Employees smooth out a batch of nougat at the Turrones de Costa Rica factory, in Heredia Province, Costa Rica. (AtlasNetwork.org Photo / Rodrigo Abd).

This candy used to be only consumed during the holidays, but the entrepreneurial Soto started this successful enterprise with the idea of making nougats a year-round treat.

Luis Diego Soto Clausen talks to employee Wendy Fajardo while others package a variety of nougats, in Heredia Province, Costa Rica. (AtlasNetwork.org Photo / Rodrigo Abd).

Known by their brand name of Turrones Doré, the demand for Soto’s sweets has skyrocketed—so like any successful business, Soto needed to expand to a larger and better equiped production facility. While many Costa Ricans had access to banking institutions, very few had access to traditional loan products—making it harder for businesses like Turrones de Costa Rica to grow with the demanding market.

Finished product from Dore nougat factory, San Jose, Costa Rica. (AtlasNetwork.org Photo / Rodrigo Abd).

After many years of persistent hard work, Soto was able to overcome regulatory obstacles and time consuming procedures to finance the construction of a new Turrones de Costa Rica production facility which, in turn, created new jobs in the community.

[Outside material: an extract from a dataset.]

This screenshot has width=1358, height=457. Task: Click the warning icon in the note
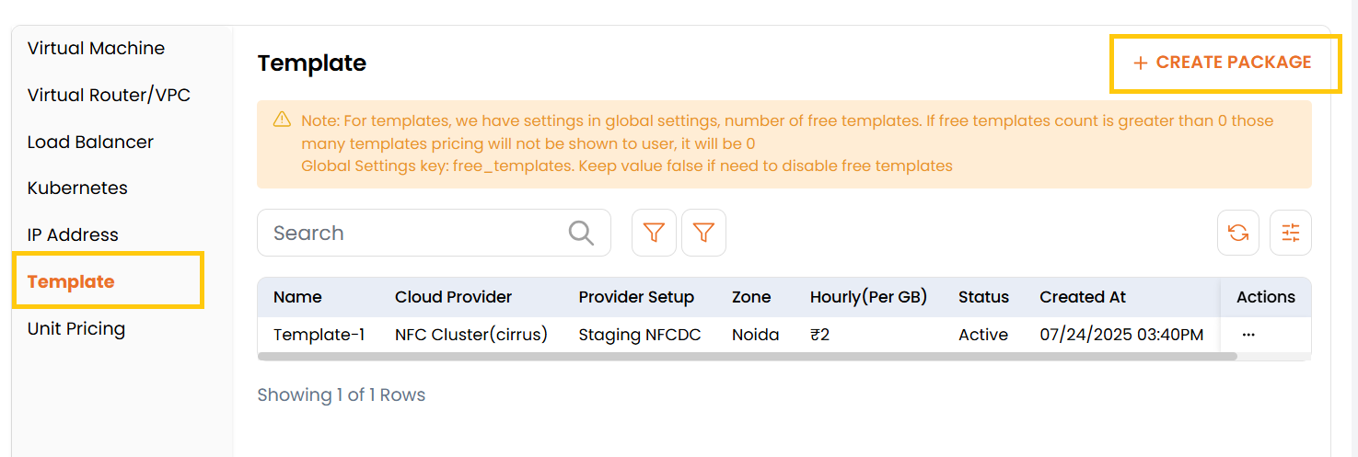282,120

Luis Loría and his team at the Instituto de Desarrollo Empresarial y Acción Social (IDEAS), a San José-based free-market think tank and Atlas Network partner, sought to change this. IDEAS led a widespread effort to remove barriers to doing business by working with the Ministry of Economics, Industry, and Commerce (MEIC) to design and implement policies that would help small businessmen like Soto have greater access to credit—and thus more opportunity to build their businesses.

So far, their efforts have been successful.

Policies designed to help small entrepreneurs are helping businesses of all sizes secure credit, expand their businesses, and provide their employees with more benefits.

Founding President of IDEAS, Luis Loría, in Heredia Province, Costa Rica. (AtlasNetwork.org Photo / Rodrigo Abd).

Today, Turrones Doré is available in more than 450 stores across Costa Rica, Mexico, Guatemala, Nicaragua, Domincan Republic, and Puerto Rico. His expansion has allowed him to hire more employees, help them build their production skills—and in doing so, lift more fellow Costa Ricans out of poverty.

Turrones de Costa Rica Founder Luis Diego Soto Clausen finds his product at a grocery store, in San Jose, Costa Rica (AtlasNetwork.org Photo / Rodrigo Abd).

We could celebrate that our work contributed to significantly ‘move the needle’ in terms of access to credit in Costa Rica, but that would not capture adequately the life-changing impact of the reforms,” explained Luis E. Loría, president of IDEAS.

“It is only when we look at how the creative and productive potential of individual entrepreneurs like Luis Diego is unleashed, thanks to the access to credit, that we can appreciate how dreams are transformed into realities, the unemployed find new job opportunities, and those living in poverty are able to escape from that condition and aspire to increasing levels of prosperity.”

IDEAS played an important role in facilitating access to credit. With their help, and the vision and entrepreneurial spirit of people like Luis Diego Soto Clausen, Costa Rica is building a more secure and prosperous future.